1943年、東京都生まれ。共同通信社でV9時代の巨人をはじめ、阪神などを担当。1970年代からメジャーリーグも取材した。野球殿堂選考代表幹事を務めたほか、三井ゴールデングラブ賞設立に尽力。現在は東京プロ野球記者OBクラブ会長。

「歯痛」と「寝違え」が“超珍奇跡”、監督不在の完全試合に繋がった

公開日: 更新日:

 投手の「究極の夢」は完全試合。過去16人が達成しているが、監督不在の試合で大記録という唯一の体験者がロッテの八木沢荘六(作新学院-早大)だった。

 1973(昭和48)年10月10日、杜の都・仙台での太平洋戦。ダブルヘッダーの第1試合に先発した八木沢はスコア1-0で快挙を成し遂げた。投球数94、内野ゴロ7、内野フライ3、外野フライ11、三振6。制球抜群で3ボールが一度もなかった史上初の技巧でもあった。

 当時のロッテ監督は“黄金の左腕”こと400勝投手の金田正一。この年から指揮を執り、派手なパフォーマンスでパ・リーグの観客動員増の立役者になった。記録達成は前後期2シーズン制の後期での消化試合。金田はなぜベンチにいなかったのか。

 表向きは「歯痛で医者通い」が理由だったけれど、関係者の間では「遠い仙台での消化試合だから……」と疑惑の声も。相手の監督は“神様仏様”の稲尾和久、投手はのちに251勝の東尾修。豪華な顔触れだった。

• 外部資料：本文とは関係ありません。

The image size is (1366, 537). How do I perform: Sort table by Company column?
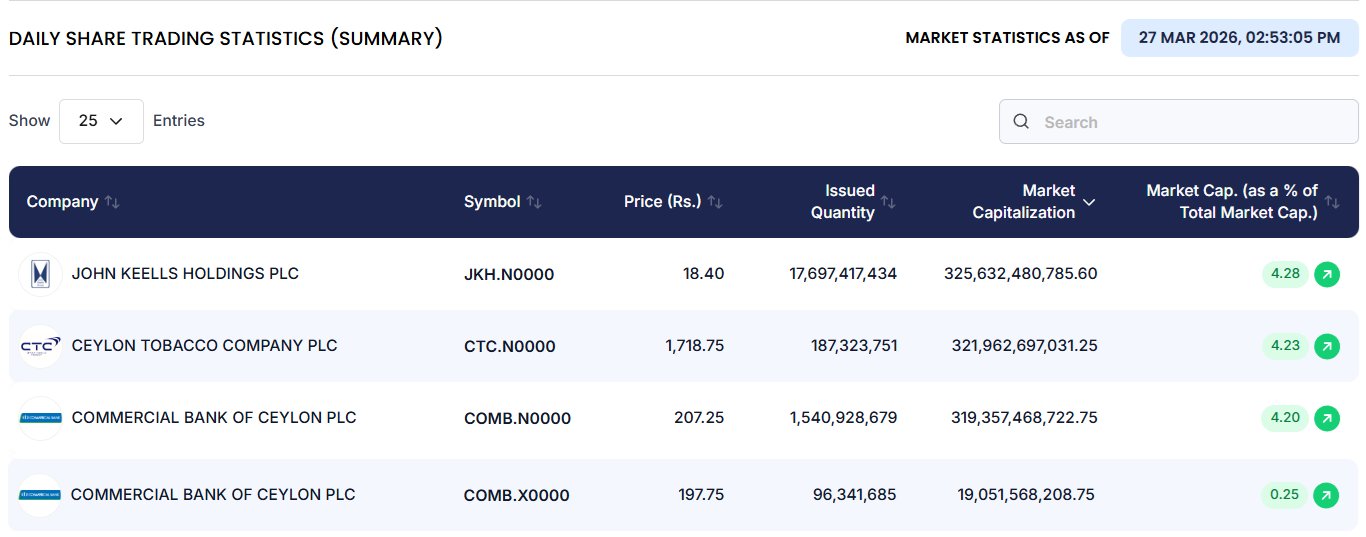tap(112, 202)
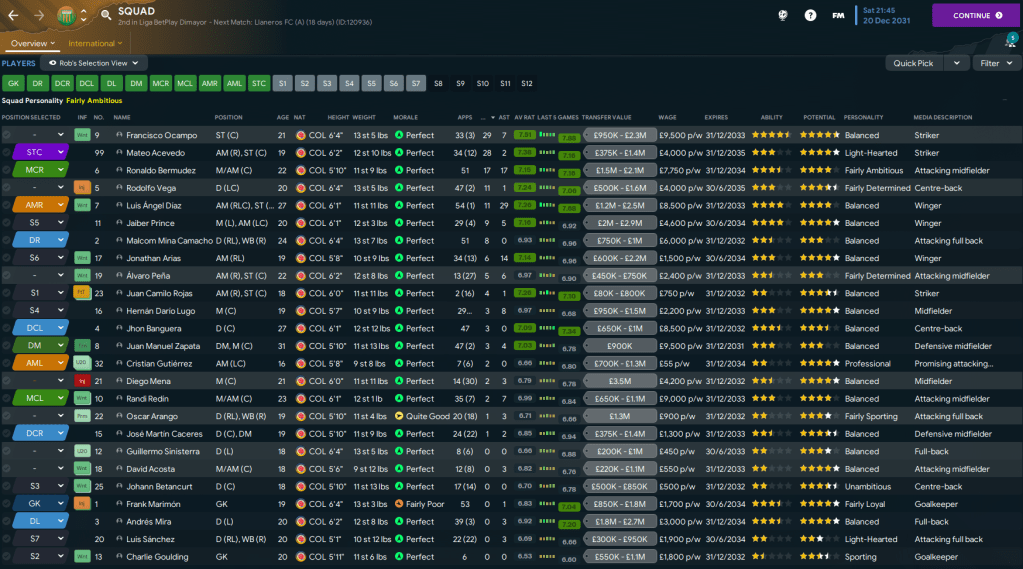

 リリーフ登板が多かった八木沢は試合前まで6勝1敗。勝率1位のタイトルの可能性があった。条件は規定投球回数。それをクリアするのに先発したのだが、実は第2試合の先発予定だった。第1試合先発の村田兆治が「寝違え首痛」で回避したため、繰り上げ登板となった。7勝の勝率1位は最少勝利。しかもプロ入り7年目で初の完封勝利が完全試合。「歯痛」と「寝違え」が超と珍の字をつけた“超珍奇跡”の出来事を生んだのだ。